**Supplied passage**
=-=-=
In November 2011, Representative Barney Frank, the mouthy Massachusetts Democrat, announced that he would retire from Congress in January 2013. A few short weeks after his retirement last month, he had second thoughts about leaving Washington. He asked Governor Deval Patrick to consider appointing him interim senator after the incumbent, John Kerry, was confirmed as secretary of state.
Frank wanted the appointment, which would last only a few months, to participate in fights on the debt ceiling, which seemed certain to dominate the early days of the 113th Congress.
“The first months of the new Senate will be among the most important in American history,” Frank told the Boston Globe. “I may be a little immodest, but I called the governor and said I think I can be a help in reaching a fair solution to some of these issues.”
Frank didn’t get the opportunity. Instead, it went to Patrick’s chief of staff, Mo Cowan, whose interim appointment, after an earlier appointment of Tim Scott to a South Carolina vacancy, marks the first time in U.S. history that two blacks are serving in the Senate simultaneously.
It’s a shame Frank isn’t sticking around — but not because of the debt ceiling, which turned out to be nothing when Republicans retreated from their threat to hold the nation’s credit hostage in exchange for reduced spending. Rather, it’s the onerous “sequester” spending cuts and the contretemps over Chuck Hagel’s nomination for defense secretary, both of which have focused heavily on the prospect of defense cuts, where the sharp-tongued, policy-savvy Frank could be playing an essential role.
In the most recent issue of the journal Democracy, Frank, the rare politician able to write a genuinely interesting article, makes a strong argument that the threats the U.S. faces have changed, the politics of military spending have changed and the amount Congress spends on defense must change, too.
“There were so many encouraging signs for liberals in the election results this year that one of the most significant has been overlooked,” he wrote. “For the first time in my memory, a Democratic candidate for President argued for less military spending against a Republican candidate who called for great increases — and the Democrat won.”
=-=-=
**Supplied material**

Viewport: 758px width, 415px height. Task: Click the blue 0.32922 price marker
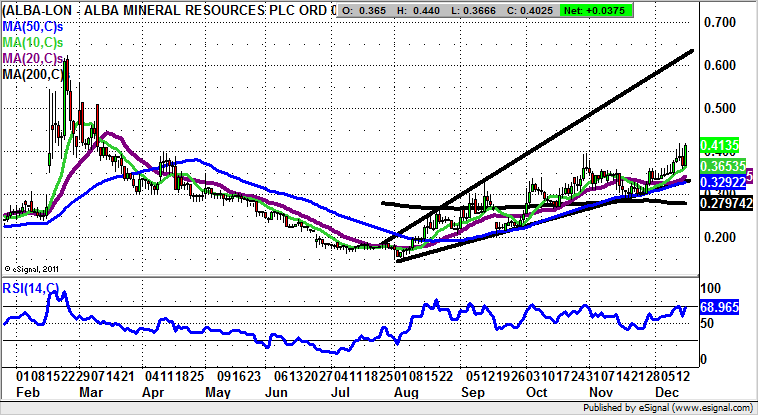point(720,182)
=-=-=
**Using the information**
1: In the Barney Frank article:
(a) Whom did Governor Deval Patrick appoint as interim senator?
(b) In which journal did Frank's article on military spending appear?
(c) In what month and year did Frank announce his retirement from Congress?
2: Echo the stretch of the Barney Frank article from "Frank wanted the" through "the Senate simultaneously.".

**Responses per task**
1:
(a) Mo Cowan, Patrick's chief of staff
(b) Democracy
(c) November 2011

2:
Frank wanted the appointment, which would last only a few months, to participate in fights on the debt ceiling, which seemed certain to dominate the early days of the 113th Congress.
“The first months of the new Senate will be among the most important in American history,” Frank told the Boston Globe. “I may be a little immodest, but I called the governor and said I think I can be a help in reaching a fair solution to some of these issues.”
Frank didn’t get the opportunity. Instead, it went to Patrick’s chief of staff, Mo Cowan, whose interim appointment, after an earlier appointment of Tim Scott to a South Carolina vacancy, marks the first time in U.S. history that two blacks are serving in the Senate simultaneously.